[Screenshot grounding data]
#####
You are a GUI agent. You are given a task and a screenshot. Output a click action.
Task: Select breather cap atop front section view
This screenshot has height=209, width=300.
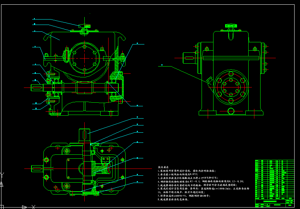coord(84,26)
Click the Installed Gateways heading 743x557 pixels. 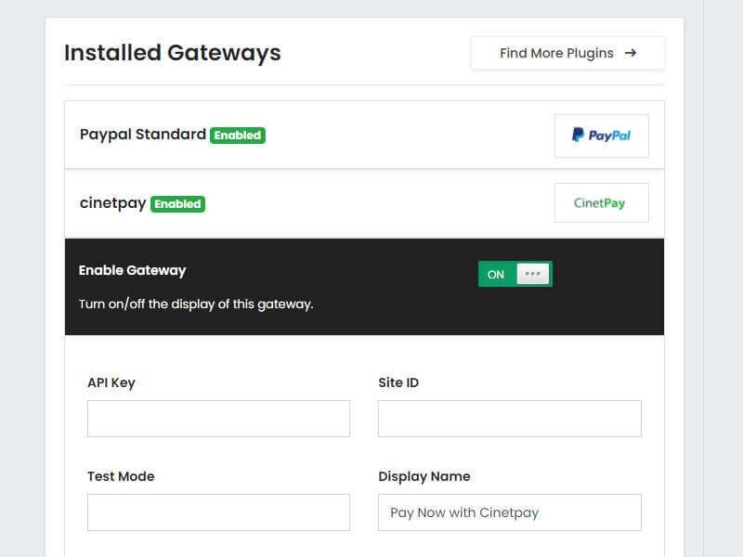[172, 53]
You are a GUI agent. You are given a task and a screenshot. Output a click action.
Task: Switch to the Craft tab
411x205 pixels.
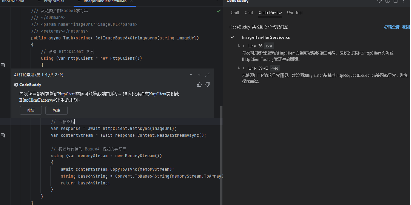tap(235, 13)
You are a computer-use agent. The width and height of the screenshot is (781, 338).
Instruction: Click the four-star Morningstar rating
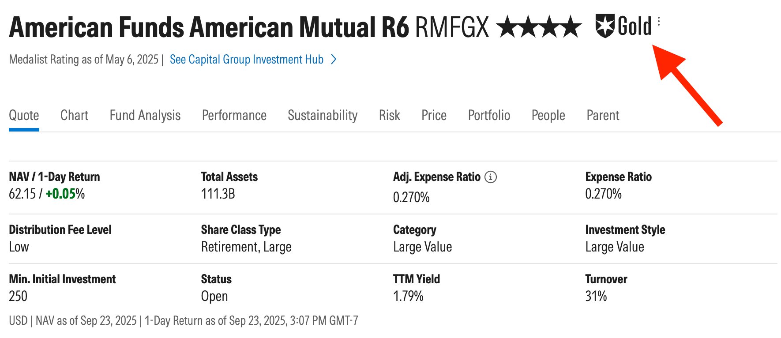tap(539, 27)
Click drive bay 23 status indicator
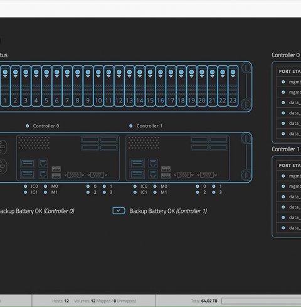Screen dimensions: 301x307 233,72
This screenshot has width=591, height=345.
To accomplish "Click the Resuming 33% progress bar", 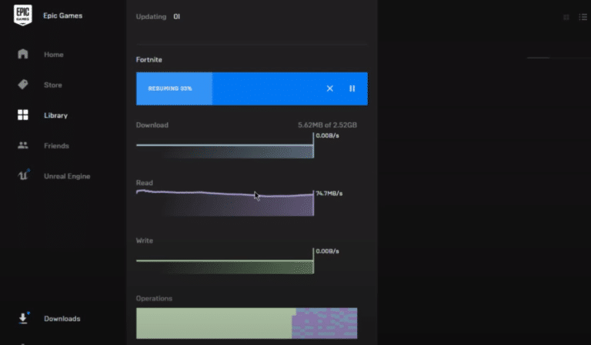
#####
Work request: Reproduce exactly and only the lines from the "Task: Switch to the Craft tab" line to the last line of the records above. Do not carry over any pictures.

Response area:
Task: Switch to the Craft tab
411x205 pixels.
tap(235, 13)
You are a computer-use agent. The width and height of the screenshot is (781, 338).
Instruction: Click the four-star Morningstar rating
tap(539, 27)
Click drive bay 23 status indicator
Screen dimensions: 301x307 233,72
This screenshot has width=591, height=345.
To accomplish "Click the Resuming 33% progress bar", 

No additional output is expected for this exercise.